Lifeguard Stations: A right of passage

I was shocked when MA and Terri told me they had never sat on a lifeguard station. And then I remembered: they are East Coast girls. Transplants. It's kind of a right of passage if you want to be a true California Girl, I explained. We all grew up on the beach and lifeguard stations were a symbol of that salty-haired lifestyle, and often became late night hangouts for, well, inappropriate behavior. The three of us Cali girls reminisced about late-night escapades to the stations where we had a first kiss, our first joint, or just deep friend conversations.
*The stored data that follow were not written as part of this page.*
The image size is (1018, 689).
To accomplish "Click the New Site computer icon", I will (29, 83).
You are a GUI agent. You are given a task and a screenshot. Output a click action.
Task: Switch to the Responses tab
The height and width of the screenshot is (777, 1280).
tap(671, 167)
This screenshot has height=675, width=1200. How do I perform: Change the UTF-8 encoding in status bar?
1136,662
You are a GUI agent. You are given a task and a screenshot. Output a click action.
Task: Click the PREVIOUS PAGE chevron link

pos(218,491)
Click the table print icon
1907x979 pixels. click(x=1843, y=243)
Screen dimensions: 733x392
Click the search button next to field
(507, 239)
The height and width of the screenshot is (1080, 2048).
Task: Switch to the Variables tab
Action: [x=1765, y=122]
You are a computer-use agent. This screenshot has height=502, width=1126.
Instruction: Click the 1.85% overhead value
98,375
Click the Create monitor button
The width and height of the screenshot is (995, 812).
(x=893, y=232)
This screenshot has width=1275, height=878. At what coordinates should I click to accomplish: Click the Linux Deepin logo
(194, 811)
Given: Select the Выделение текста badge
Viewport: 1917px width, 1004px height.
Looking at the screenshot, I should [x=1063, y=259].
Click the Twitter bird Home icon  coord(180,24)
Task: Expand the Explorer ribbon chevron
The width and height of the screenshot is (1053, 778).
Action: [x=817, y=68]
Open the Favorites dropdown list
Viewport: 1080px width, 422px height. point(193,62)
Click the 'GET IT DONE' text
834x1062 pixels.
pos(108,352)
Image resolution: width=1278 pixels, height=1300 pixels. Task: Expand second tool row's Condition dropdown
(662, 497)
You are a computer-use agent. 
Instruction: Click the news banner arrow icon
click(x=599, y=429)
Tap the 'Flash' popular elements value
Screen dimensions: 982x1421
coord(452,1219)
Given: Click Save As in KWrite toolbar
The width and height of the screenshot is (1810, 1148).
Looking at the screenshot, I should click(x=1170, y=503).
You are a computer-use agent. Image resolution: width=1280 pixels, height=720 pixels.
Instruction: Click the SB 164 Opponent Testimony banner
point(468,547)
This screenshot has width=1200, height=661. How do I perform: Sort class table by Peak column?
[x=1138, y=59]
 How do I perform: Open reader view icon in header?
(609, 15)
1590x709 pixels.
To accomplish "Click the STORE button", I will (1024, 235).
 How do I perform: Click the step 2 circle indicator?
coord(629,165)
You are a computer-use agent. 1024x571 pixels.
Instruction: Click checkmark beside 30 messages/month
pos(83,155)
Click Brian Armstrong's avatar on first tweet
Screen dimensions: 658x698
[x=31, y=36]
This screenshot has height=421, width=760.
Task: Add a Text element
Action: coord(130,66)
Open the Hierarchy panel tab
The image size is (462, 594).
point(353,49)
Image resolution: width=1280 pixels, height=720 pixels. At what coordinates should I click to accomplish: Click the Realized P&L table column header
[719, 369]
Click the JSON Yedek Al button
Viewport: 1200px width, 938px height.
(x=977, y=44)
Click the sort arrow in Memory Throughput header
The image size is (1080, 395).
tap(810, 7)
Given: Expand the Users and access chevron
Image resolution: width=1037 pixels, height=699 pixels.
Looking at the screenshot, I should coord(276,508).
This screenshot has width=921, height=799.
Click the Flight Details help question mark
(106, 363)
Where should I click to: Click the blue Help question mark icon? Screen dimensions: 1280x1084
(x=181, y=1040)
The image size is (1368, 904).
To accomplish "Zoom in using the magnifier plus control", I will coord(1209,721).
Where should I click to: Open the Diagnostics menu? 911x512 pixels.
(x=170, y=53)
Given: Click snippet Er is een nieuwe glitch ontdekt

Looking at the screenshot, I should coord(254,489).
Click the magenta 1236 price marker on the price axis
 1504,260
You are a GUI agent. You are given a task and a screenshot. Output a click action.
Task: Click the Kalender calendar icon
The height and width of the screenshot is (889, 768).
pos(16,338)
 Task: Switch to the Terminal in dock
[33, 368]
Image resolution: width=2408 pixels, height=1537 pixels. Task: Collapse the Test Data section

Before proceeding, I should note that I'm not sure it's entirely legal to hang out on the stations, so please know this blog is for entertainment purposes only. In fact, the berms or ladders are often removed in the winter so you cannot get up to the towers. This makes it even more fun and challenging to get up there, especially as a (COVID+15 lb) middle aged woman. But with a little lubrication (beer) and persistence, it can be done. Perhaps part of the rush is just getting up there in the first place and not getting caught. As a teenager, my little posse of friends dubbed ourselves the Beach Club (probably with a K for Klub cuz we thought that would be kool) and we would meet on the beach for illegal beer-drinking away from the folks. I'm sure all you Cali natives have been to numerous beach bonfire gatherings in Bolsa Chica, and lifeguard stations were an important part of those too, because it was the only way to find the party: "Meet between stations 17 and 18," or "3 stations down from Jack-in-the-Box." Now of course, we can just text until you find the party, but this was pre-cell phone era. ANYWAY... we got the East Coast girls up on the station and caught the sunset with a new appreciation for life on the beach as a California girl.